Your goal
Copy out every line of the material below word for word, leaving out the pictures.
☆ ☆ ☆
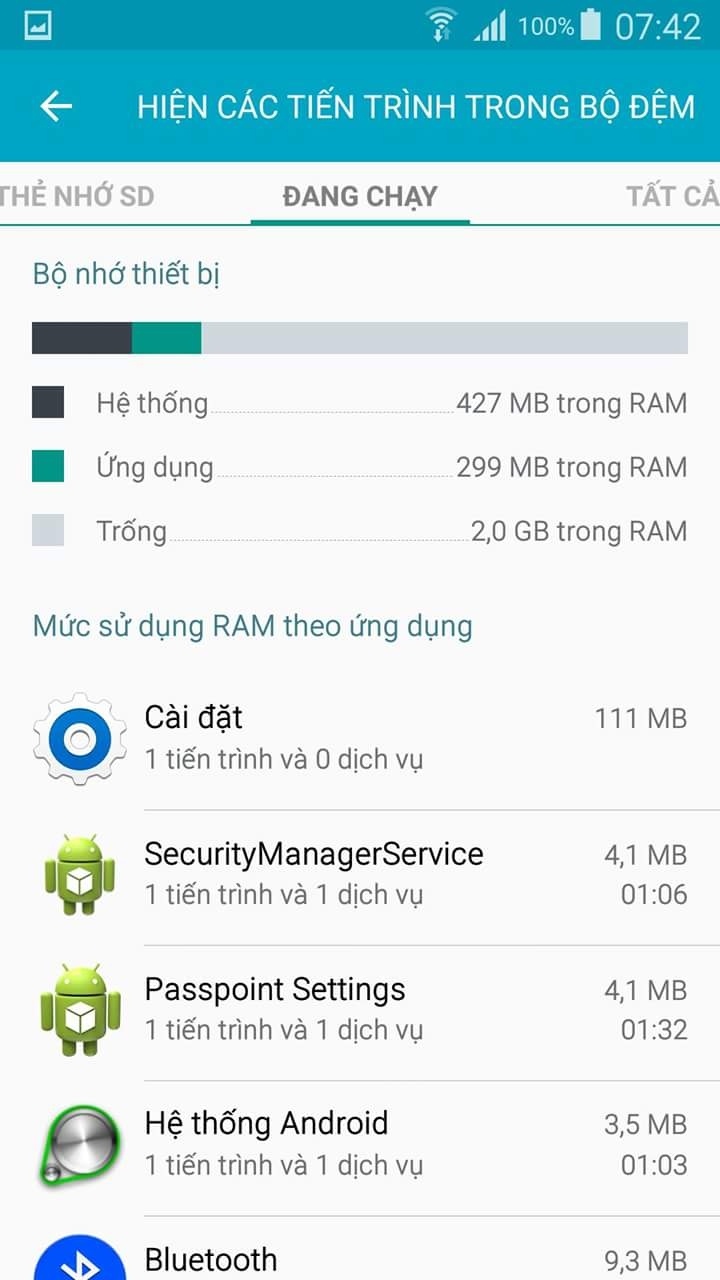The width and height of the screenshot is (720, 1280).
Task: Open SecurityManagerService details
Action: [360, 874]

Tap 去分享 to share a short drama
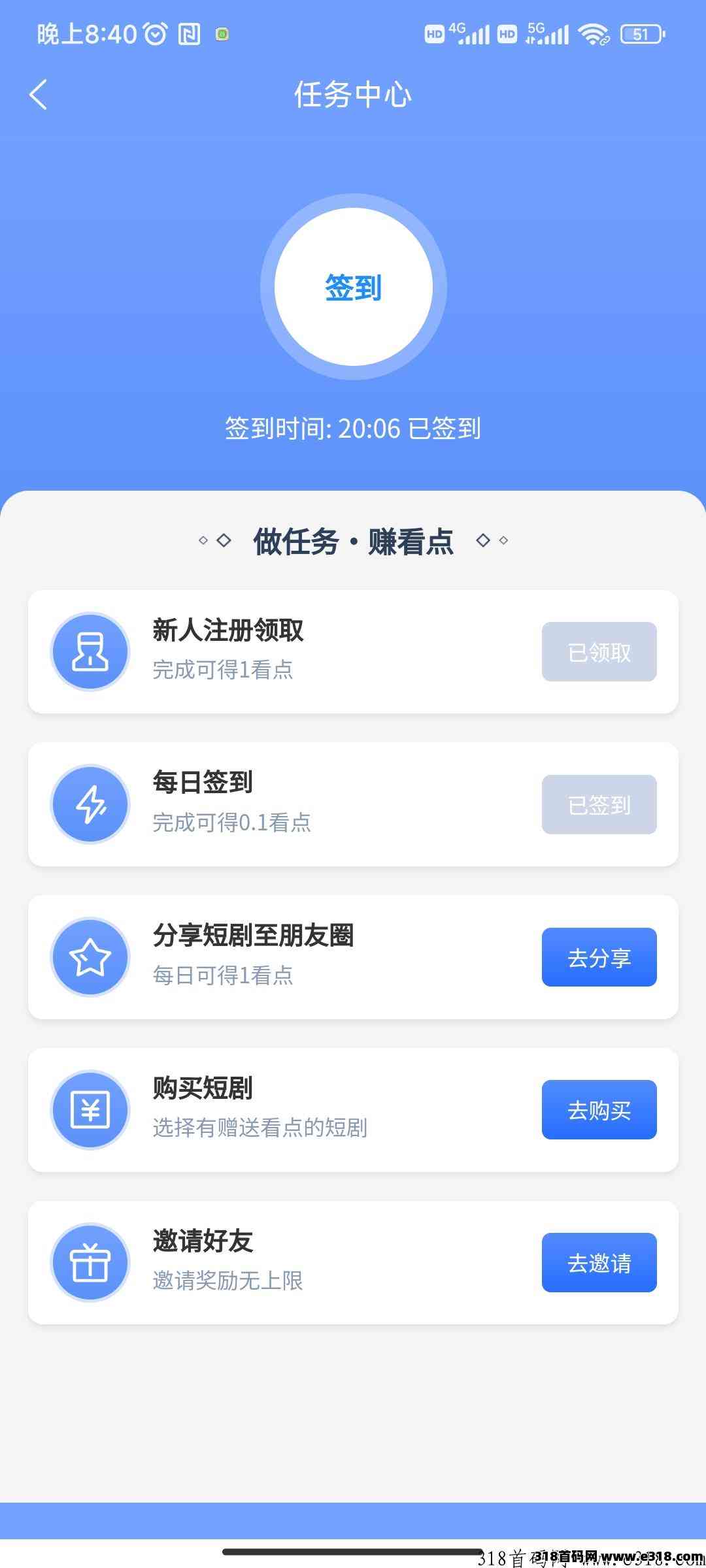click(x=599, y=957)
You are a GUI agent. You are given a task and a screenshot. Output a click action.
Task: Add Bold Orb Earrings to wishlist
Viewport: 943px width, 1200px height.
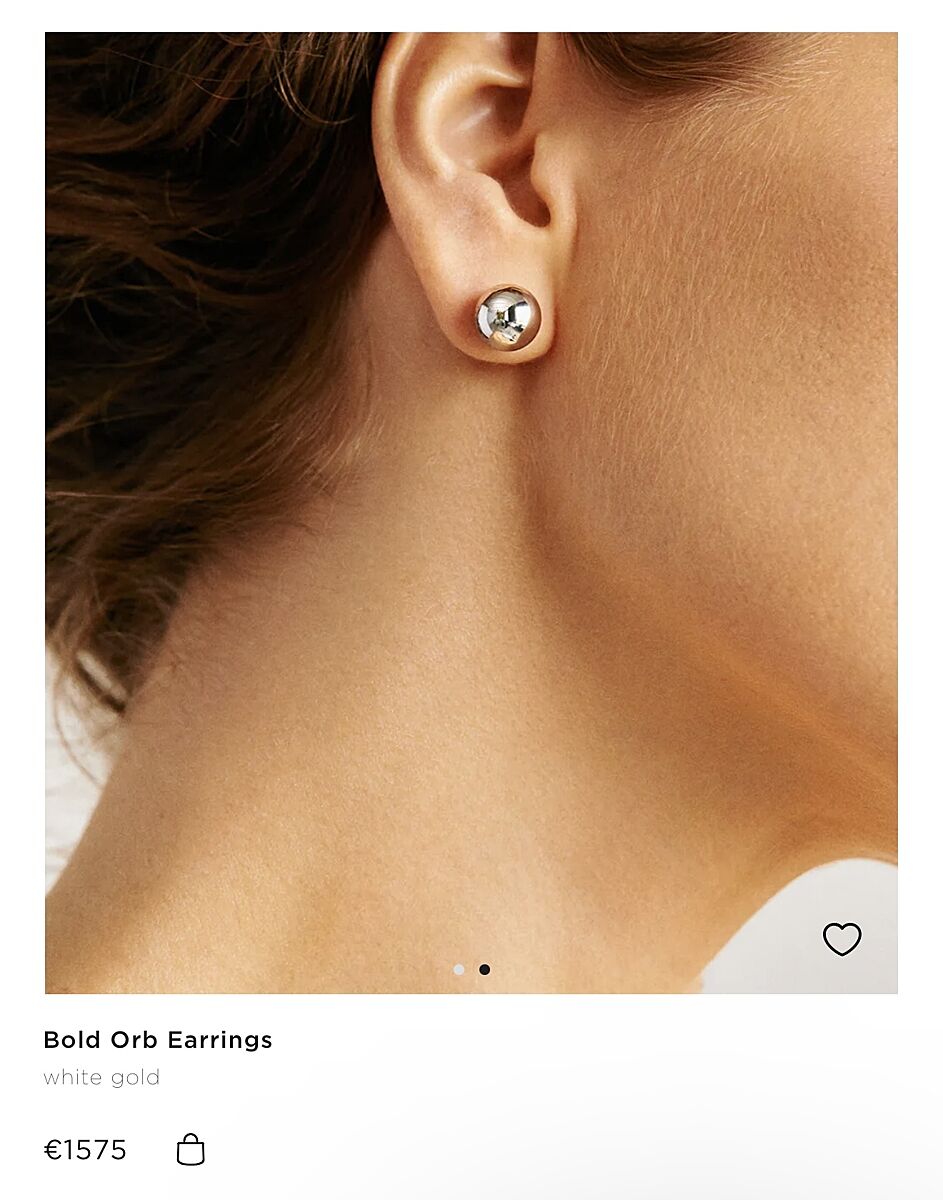point(841,939)
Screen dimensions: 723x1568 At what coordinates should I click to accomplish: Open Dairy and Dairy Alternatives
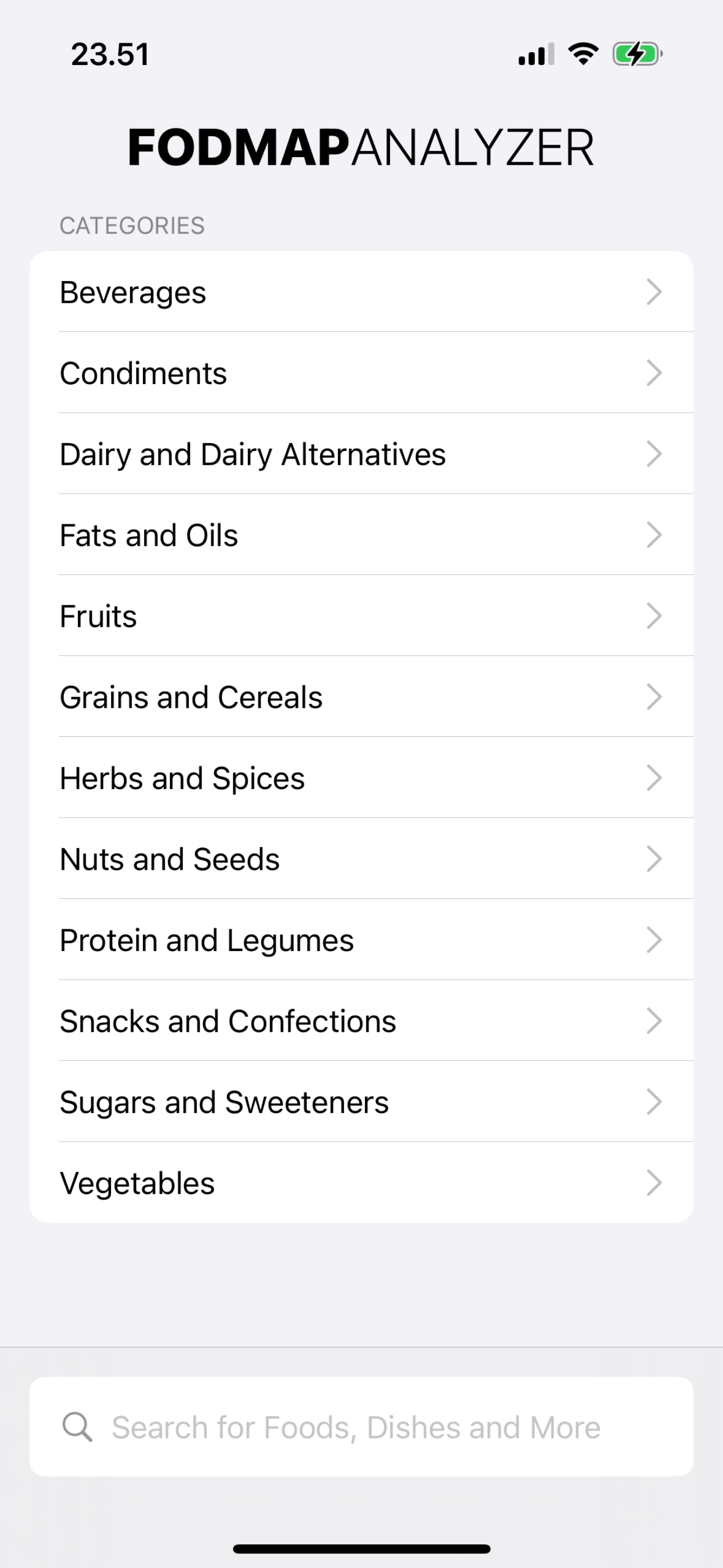362,454
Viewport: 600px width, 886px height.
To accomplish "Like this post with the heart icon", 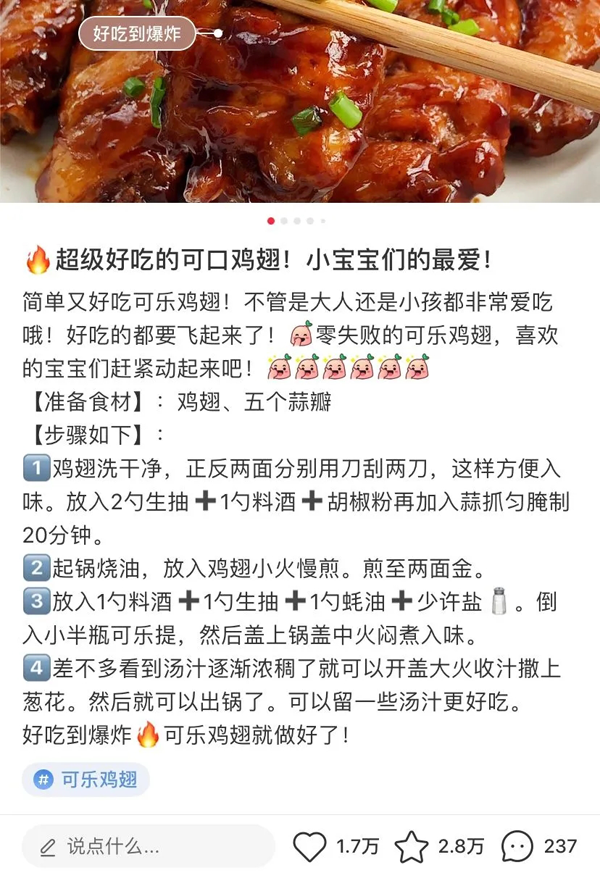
☆ ☆ ☆
Output of the exercise
The width and height of the screenshot is (720, 1280).
Task: Open SecurityManagerService details
Action: [360, 874]

Tap 去分享 to share a short drama
click(x=599, y=957)
You are a GUI agent. You are given a task and a screenshot. Output a click action.
Task: Add Bold Orb Earrings to wishlist
Viewport: 943px width, 1200px height.
point(841,939)
Screen dimensions: 723x1568 At what coordinates should I click to accomplish: Open Dairy and Dairy Alternatives
362,454
Viewport: 600px width, 886px height.
To accomplish "Like this post with the heart icon", 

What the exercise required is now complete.